**Task:**
Copy out each line of the items below that contains the word "icon".

Screen grounding examples
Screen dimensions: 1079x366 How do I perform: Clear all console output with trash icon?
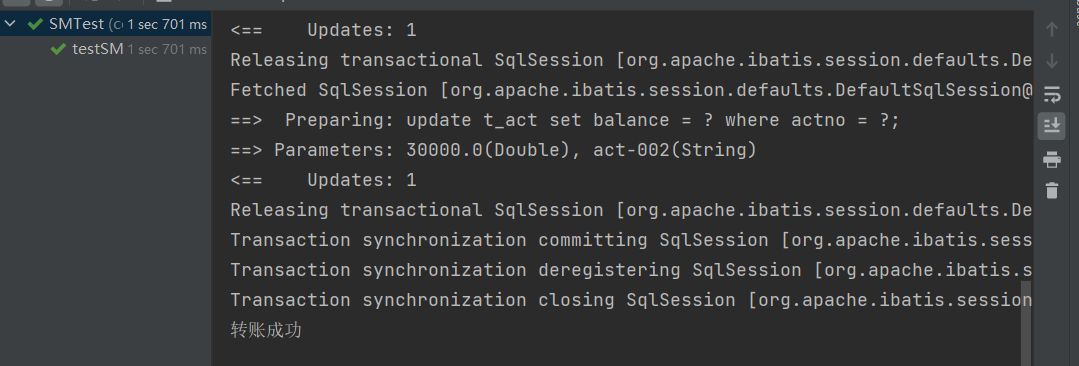[x=1051, y=191]
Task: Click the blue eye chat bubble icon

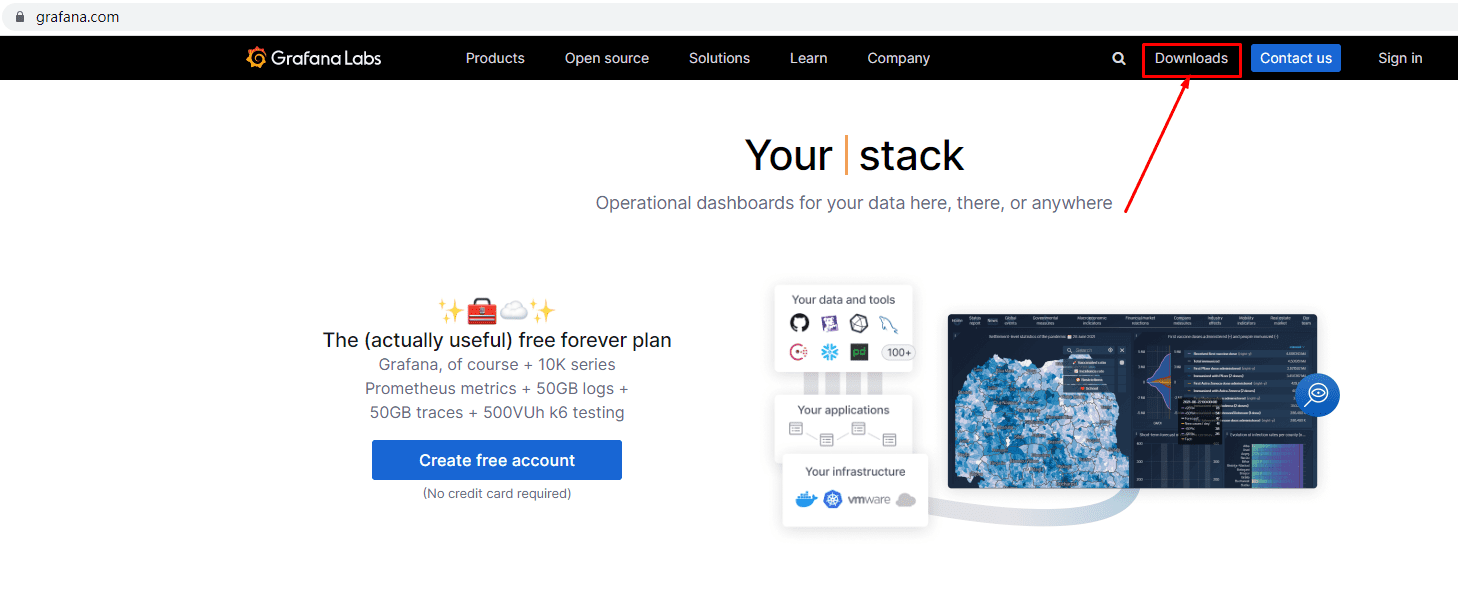Action: (1317, 394)
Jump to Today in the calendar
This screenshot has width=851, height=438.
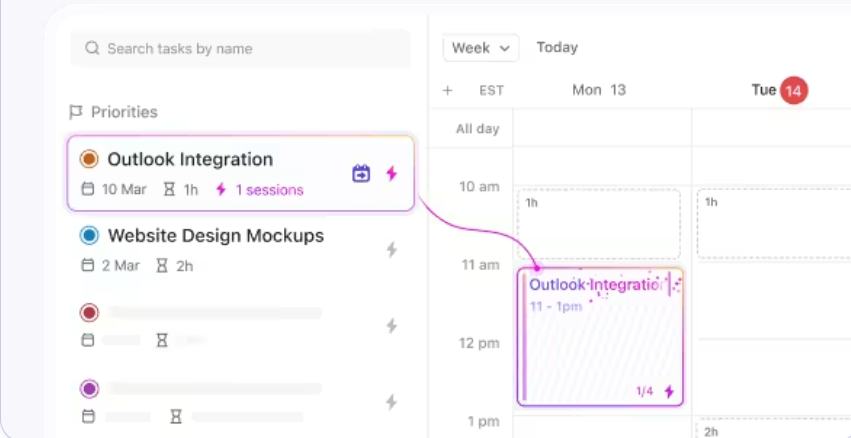[x=557, y=48]
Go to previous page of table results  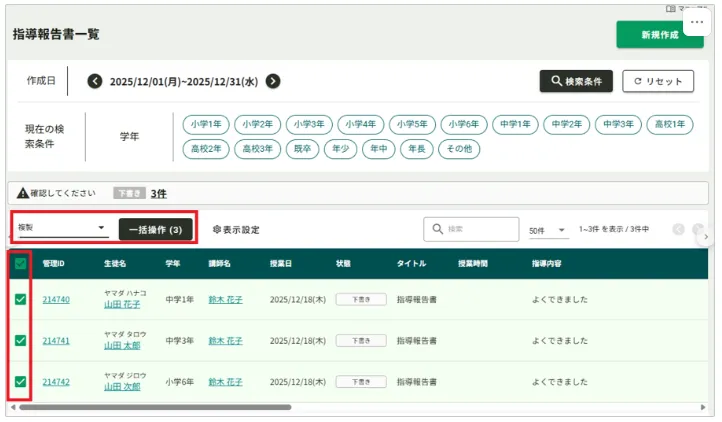679,230
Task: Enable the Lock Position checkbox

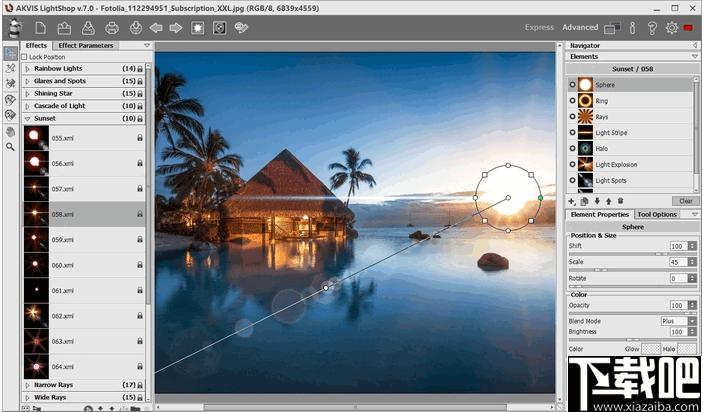Action: tap(24, 57)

**Solution to the exercise:**
Screen dimensions: 1079x366 How do I perform: Clear all console output with trash icon?
Task: Click the blue eye chat bubble icon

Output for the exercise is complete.